A situação de Israel
Israel, devido às vitórias iranianas na Síria e no Líbano, cuja força crescente do Hezbollah, grupo considerado terrorista pelos Estados Unidos e países da União Europeia, acompanha de perto cada movimento. Para o país, não foi interessante a renúncia do ex-primeiro-ministro libanês, Saad Hariri, apoiado pela Arábia Saudita, que ficou altamente contrariada com a situação. Tal situação demonstrou que o Hezbollah e o Irã estão bastante atuantes nos bastidores do país.
Hoje, portanto, não são os assírios, sumérios, acádios, babilônios, filisteus, entre outros, que, desde 4 mil A.C, buscam se estabelecer nas terras áridas e montanhosas, regadas pelo vento que se insinua dos rios Eufrates, Tigre, Jordão e Nilo e do Mediterrâneo, acumulando uma fúria seca nas profundezas desta região, que era predominantemente chamada de Mesopotâmia.

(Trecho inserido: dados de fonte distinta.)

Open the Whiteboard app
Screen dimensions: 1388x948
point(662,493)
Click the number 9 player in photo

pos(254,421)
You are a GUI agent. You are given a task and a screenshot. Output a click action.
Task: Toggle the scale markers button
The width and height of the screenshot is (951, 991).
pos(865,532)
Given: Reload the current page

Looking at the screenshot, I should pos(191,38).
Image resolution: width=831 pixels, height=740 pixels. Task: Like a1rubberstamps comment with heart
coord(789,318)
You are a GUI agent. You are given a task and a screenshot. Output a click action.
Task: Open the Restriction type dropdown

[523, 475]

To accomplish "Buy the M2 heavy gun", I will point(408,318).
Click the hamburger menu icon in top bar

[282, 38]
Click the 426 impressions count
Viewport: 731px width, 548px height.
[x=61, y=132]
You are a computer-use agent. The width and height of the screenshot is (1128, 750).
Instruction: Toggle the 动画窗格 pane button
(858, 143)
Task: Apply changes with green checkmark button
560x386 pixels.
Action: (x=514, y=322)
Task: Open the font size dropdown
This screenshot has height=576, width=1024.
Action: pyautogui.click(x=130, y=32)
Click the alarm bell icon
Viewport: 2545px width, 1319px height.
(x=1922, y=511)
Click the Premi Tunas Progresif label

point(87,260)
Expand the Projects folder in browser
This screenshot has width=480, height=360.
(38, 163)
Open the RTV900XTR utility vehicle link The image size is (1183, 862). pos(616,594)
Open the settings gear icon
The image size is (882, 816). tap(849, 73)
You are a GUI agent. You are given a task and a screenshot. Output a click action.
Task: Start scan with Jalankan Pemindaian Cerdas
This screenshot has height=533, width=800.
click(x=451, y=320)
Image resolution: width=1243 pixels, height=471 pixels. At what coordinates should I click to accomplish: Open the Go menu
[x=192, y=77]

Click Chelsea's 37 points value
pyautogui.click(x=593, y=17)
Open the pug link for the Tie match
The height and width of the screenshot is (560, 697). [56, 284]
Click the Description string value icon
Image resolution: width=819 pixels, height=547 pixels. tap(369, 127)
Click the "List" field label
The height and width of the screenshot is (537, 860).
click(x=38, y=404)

Destes, a maioria se diluiu em outros povos descendentes e os únicos que se perpetuaram como povo foram os hebreus. Substitua hebreus por Israel e assírios e etc por Arábia Saudita, Síria, Irã, Iraque, Emirados Árabes, Catar e daí por diante e se percebe que a luta pelo domínio ou pela defesa na região, com a roupagem da tecnologia, continua similar.
A maior diferença, no entanto, é que Israel (antes os hebreus), sempre alvo de boa parte dos conflitos, agora se tornou novamente um observador. Isso já aconteceu em outras ocasiões, como na própria guerra do Golfo, em 1991.
Na época, o governo de Saddam Hussein, para provocar, tentou incluir Israel na guerra, lançando mísseis scuds sobre cidades israelenses. Inteligentemente, o governo do então primeiro-ministro Yitzhak Shamir, apoiado pelos Estados Unidos, não reagiu. Só iria fazê-lo em caso de extrema necessidade.
O mesmo vale para a atual situação. Estrategistas israelenses sabem que é muito possível o Irã, por meio do Hezbollah, iniciar um conflito militar com Israel. Gennari também considera essa possibilidade.
— Israel está como observador, para ver até onde a situação vai chegar. Estão tentando jogar Israel nesta fogueira, mas o governo israelense está atento, com toda a estratégia e a bagagem que tem. Israel já deixou de entrar em conflitos quando considerou esta a melhor solução.